Ah, sim, sim. Será estrada longa e sinuosa.[1] Mas se a geração Google/Facebook precisar só de um manual que explique a coisa dos sonhos, tentativas, atribulações do mundo em desenvolvimento no início do século 21, o manual será o recém-publicado The Poorer Nations [As nações mais pobres],[2] de Vijay Prashad. Podem considerá-lo sequência digital, pós-moderna, do clássico Os Condenados da Terra,[3] de Frantz Fanon.

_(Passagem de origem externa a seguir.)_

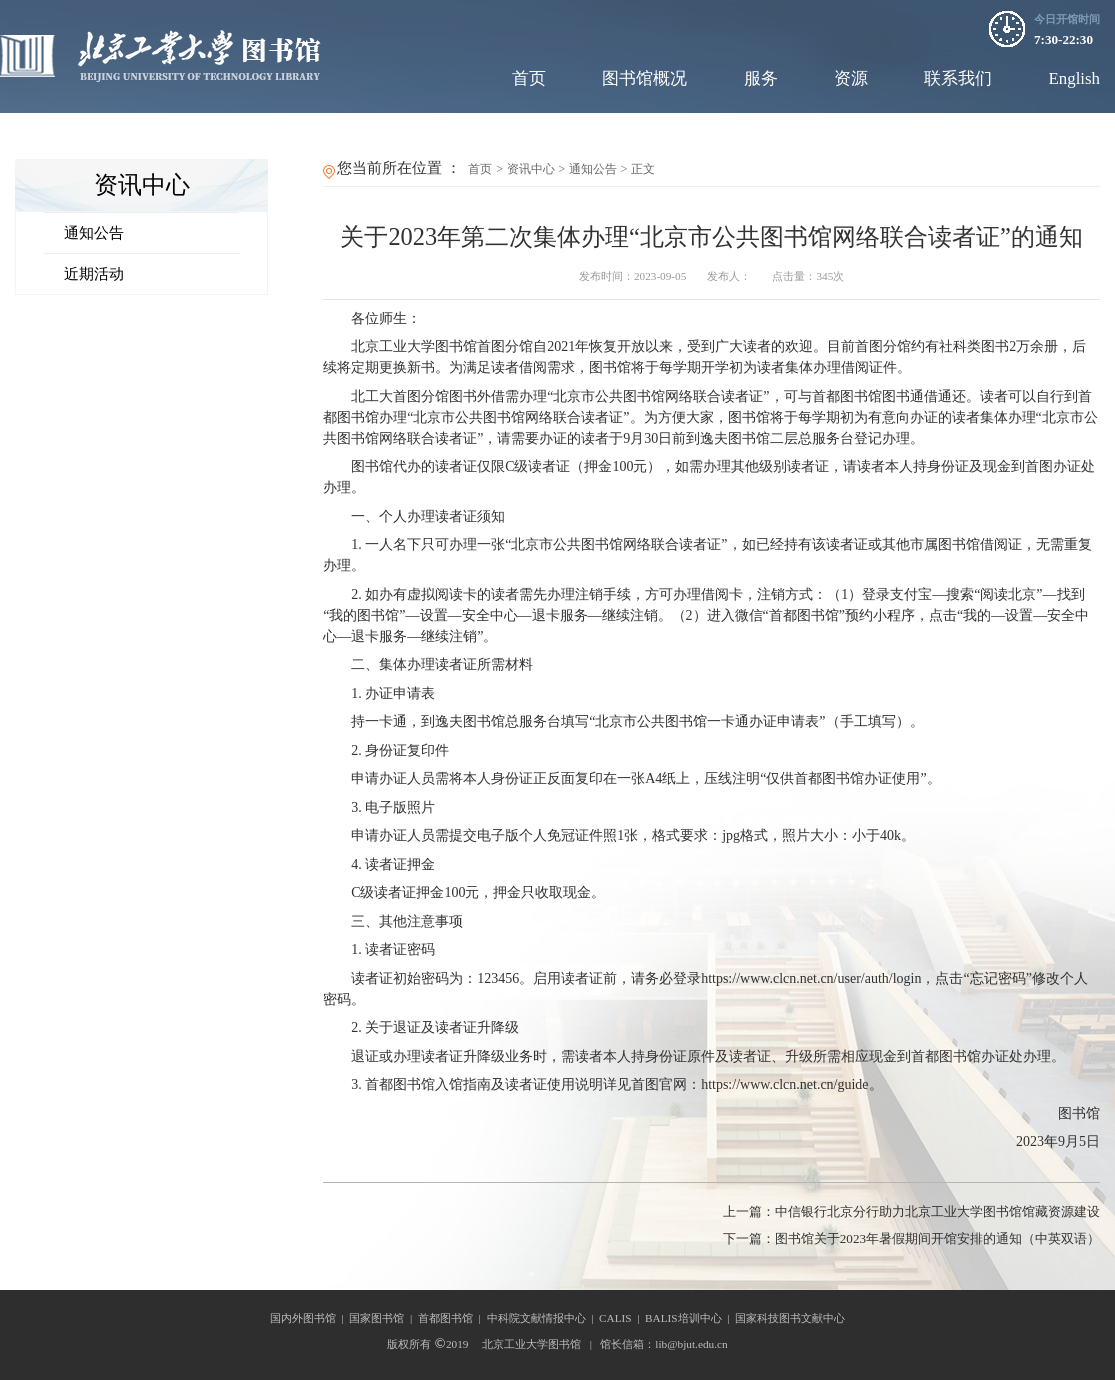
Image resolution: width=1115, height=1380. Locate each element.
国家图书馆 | (383, 1318)
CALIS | (622, 1318)
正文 (643, 169)
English (1074, 78)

É livro absolutamente essencial, a ser lido simultaneamente, com outra maravilha escrita por um asiático global, Pankaj Mishra, From the Ruins of Empire: The Revolt Against the West and the Remaking of Asia [Das ruínas do Império: A revolta contra o Ocidente e a reconstrução da Ásia],[4] que se serve de figuras chaves, como Jamal al-Din al-Afghani, Liang Qichao e Rabindranath Tagore para contar uma história extraordinária.

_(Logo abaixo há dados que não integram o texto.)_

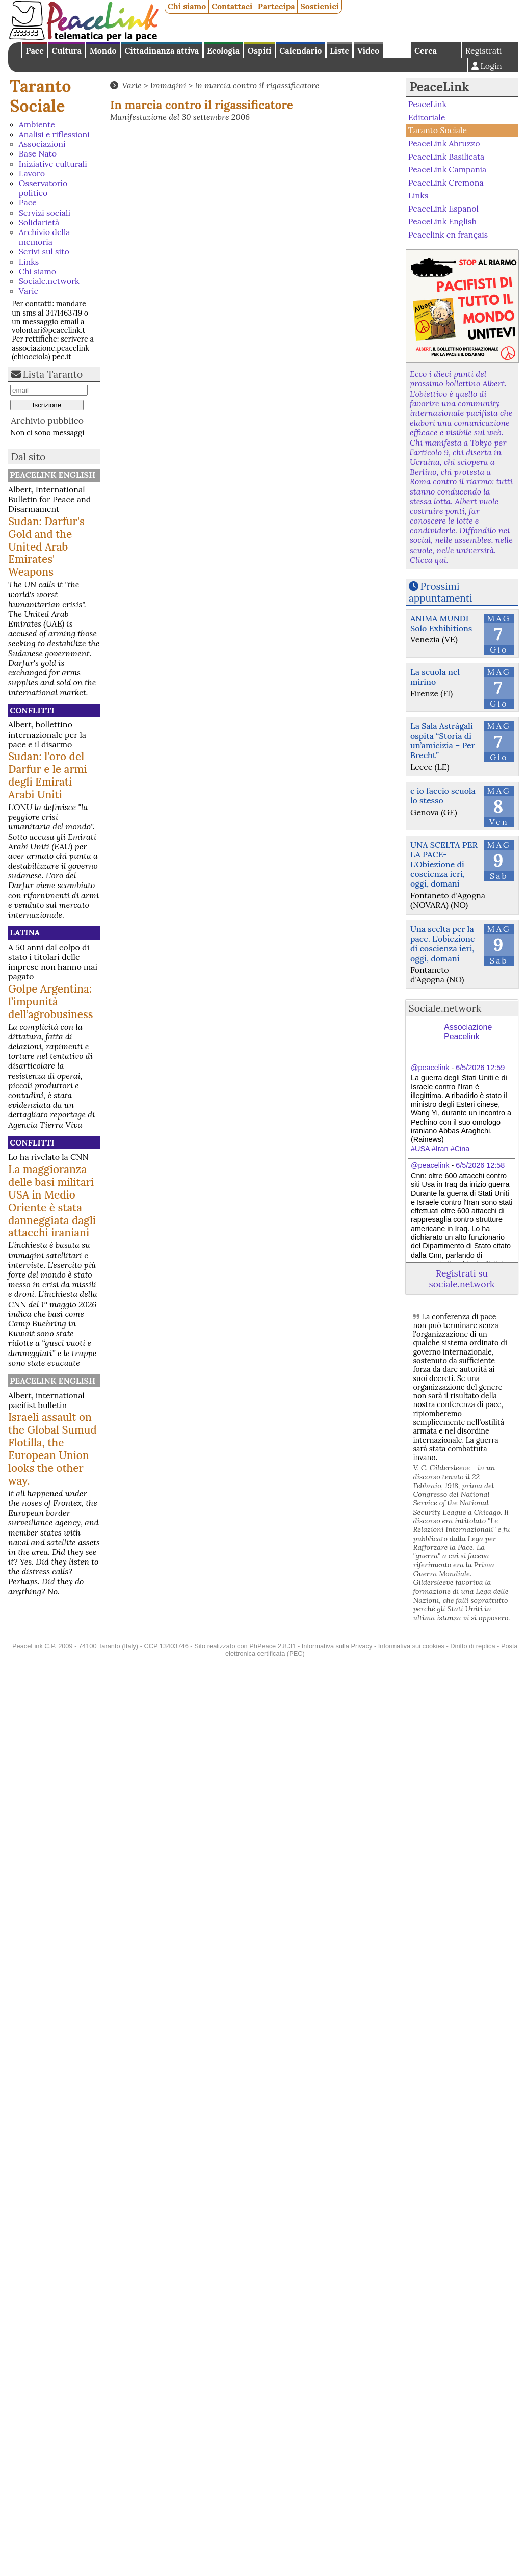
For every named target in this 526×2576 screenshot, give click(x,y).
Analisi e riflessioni (54, 134)
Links (29, 261)
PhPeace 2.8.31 (272, 1646)
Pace (34, 50)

Prashad, diretor de estudos internacionais do Trinity College, Connecticut, e autor do esplêndido The Darker Nations [As nações mais escuras],[5] que deve ser lido como preâmbulo ao novo livro que acaba de lançar, demarca a cena já logo na abertura do livro, com a indispensável citação de Fanon: à altura de 1961, o que se configurou foi uma luta entre o Projeto do Terceiro Mundo (“por paz, por pão e por justiça”) e o Projeto Atlântico. Principais atores: o Movimento dos Não Alinhados (MNA) [orig. Non-Aligned Movement (NAM)], o secretariado de fato do Projeto do Terceiro Mundo e o Grupo das 77 nações em desenvolvimento criado em 1964 para agir em nome e na defesa do MNA na ONU.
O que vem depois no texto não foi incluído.